Okay, so here is the problem. I bought a 96' Isuzu Rodeo a few months ago with no radio. The rear lights (the ones you must have on at night along with headlights, idk what you call them) worked fine. I bought a radio, and put it in.

At first, when i turned the lights on at night, the radio went out, then the fuse to the lights imediately blew out, and the radio went back on.

So, i later replaced the fuse. Upon replacing the fuse, when i turned the lights on, the radio would go off. So i turned the lights off, and the radio went on. Etc. Then, the fuse blew again.

I was just in my car trying to figure out the problem. So, i unplugged the radio, replaced the fuse, and turned on the lights. No problem. Then, i plugged in the power/wires to the radio. The radio did not turn on, but the fuse did not blow out. Next, i put in the antenna wire. The fuse imediately blew out.
Testing one more thing, i unplugged the radio, then replaced the fuse, turned on the lights, and plugged in the antenna first. The fuse imediately blew out.
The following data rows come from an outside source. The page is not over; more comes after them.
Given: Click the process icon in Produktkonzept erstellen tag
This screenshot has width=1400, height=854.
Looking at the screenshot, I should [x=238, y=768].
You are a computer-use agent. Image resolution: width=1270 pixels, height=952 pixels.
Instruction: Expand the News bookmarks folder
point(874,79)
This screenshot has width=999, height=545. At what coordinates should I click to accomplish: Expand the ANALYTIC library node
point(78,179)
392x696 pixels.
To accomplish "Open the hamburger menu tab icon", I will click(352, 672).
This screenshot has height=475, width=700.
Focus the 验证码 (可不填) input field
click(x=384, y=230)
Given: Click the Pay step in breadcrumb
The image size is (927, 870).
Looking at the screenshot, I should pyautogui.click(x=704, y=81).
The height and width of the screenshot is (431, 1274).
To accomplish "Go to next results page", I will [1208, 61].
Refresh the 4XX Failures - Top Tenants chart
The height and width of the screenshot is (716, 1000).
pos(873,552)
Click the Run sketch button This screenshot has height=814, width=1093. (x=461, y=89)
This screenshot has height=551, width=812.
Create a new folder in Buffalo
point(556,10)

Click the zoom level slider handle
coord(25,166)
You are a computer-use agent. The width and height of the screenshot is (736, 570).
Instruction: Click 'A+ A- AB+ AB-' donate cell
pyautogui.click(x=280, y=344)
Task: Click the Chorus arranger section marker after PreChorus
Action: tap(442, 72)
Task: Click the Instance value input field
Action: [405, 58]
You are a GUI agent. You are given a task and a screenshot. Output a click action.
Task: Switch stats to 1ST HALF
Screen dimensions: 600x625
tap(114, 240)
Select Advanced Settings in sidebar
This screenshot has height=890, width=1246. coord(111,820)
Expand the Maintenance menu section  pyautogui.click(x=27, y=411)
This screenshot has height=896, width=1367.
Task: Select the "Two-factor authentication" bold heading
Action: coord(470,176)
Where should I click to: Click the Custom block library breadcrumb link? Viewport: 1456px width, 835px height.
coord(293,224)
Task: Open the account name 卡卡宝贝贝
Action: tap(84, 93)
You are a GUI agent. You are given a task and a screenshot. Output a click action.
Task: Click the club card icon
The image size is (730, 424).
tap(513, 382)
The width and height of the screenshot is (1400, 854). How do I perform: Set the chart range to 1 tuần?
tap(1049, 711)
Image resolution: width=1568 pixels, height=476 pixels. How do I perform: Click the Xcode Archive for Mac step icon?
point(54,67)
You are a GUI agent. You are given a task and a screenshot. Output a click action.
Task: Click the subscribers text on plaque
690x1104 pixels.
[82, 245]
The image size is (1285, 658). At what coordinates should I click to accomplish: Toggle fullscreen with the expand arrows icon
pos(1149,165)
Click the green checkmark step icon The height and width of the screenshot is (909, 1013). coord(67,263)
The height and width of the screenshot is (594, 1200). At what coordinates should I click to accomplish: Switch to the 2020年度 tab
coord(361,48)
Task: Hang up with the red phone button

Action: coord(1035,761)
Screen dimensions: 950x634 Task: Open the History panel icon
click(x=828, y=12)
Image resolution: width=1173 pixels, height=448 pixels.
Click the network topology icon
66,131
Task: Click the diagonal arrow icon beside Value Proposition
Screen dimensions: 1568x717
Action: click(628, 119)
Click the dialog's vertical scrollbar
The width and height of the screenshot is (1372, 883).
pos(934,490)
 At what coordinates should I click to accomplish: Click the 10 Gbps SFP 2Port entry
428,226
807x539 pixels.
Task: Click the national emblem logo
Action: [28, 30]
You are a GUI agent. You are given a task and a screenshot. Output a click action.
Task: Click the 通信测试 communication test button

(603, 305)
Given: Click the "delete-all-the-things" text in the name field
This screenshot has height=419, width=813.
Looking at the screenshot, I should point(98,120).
So, i have no clue what the problem seems to be. Sorry for my lengthy explanation, but i assume youll need the information. If anyone has a clue to what my problem is, please share your thoughts, ive already been pulled over once and ive only been driving the isuzu for about a month.

Thanks!


----------



## jaggerwild (May 21, 2007)

The only lights the radio should be tied into are the dash lights, so if the running lights keep going out then you are some how hooked into them. Either for the constant or the ignition source?
Also if you are having issue's when the antenna is unplugged then it is a grounding problem. Here is a link with all the wire colors, maybe print it out then go check them.........
http://www.the12volt.com/installbay/stereodetail/1145.html

Constant 12V+ Red/White 
Switched 12V+ Brown/White 
Ground Black 
Illumination Green/Red 
Dimmer n/a 
Antenna Right Front 
Front Speakers 5 1/4" Doors
Left Front (+) Blue 
Left Front (-) Yellow 
Right Front (+) Green 
Right Front (-) Gray 
Rear Speakers 4" x 6" behind Seat
Left Rear (+) Orange 
Left Rear (-) White 
Right Rear (+) Orange/Blue 
Right Rear (-) Orange/White


----------



## bradyandhisbike (Feb 2, 2008)

I forgot to say everytime the back lights went out, the dash went out too.


----------



## lcurle (Oct 5, 2008)

disconnect the orange Illumination wire on the back of the radio


----------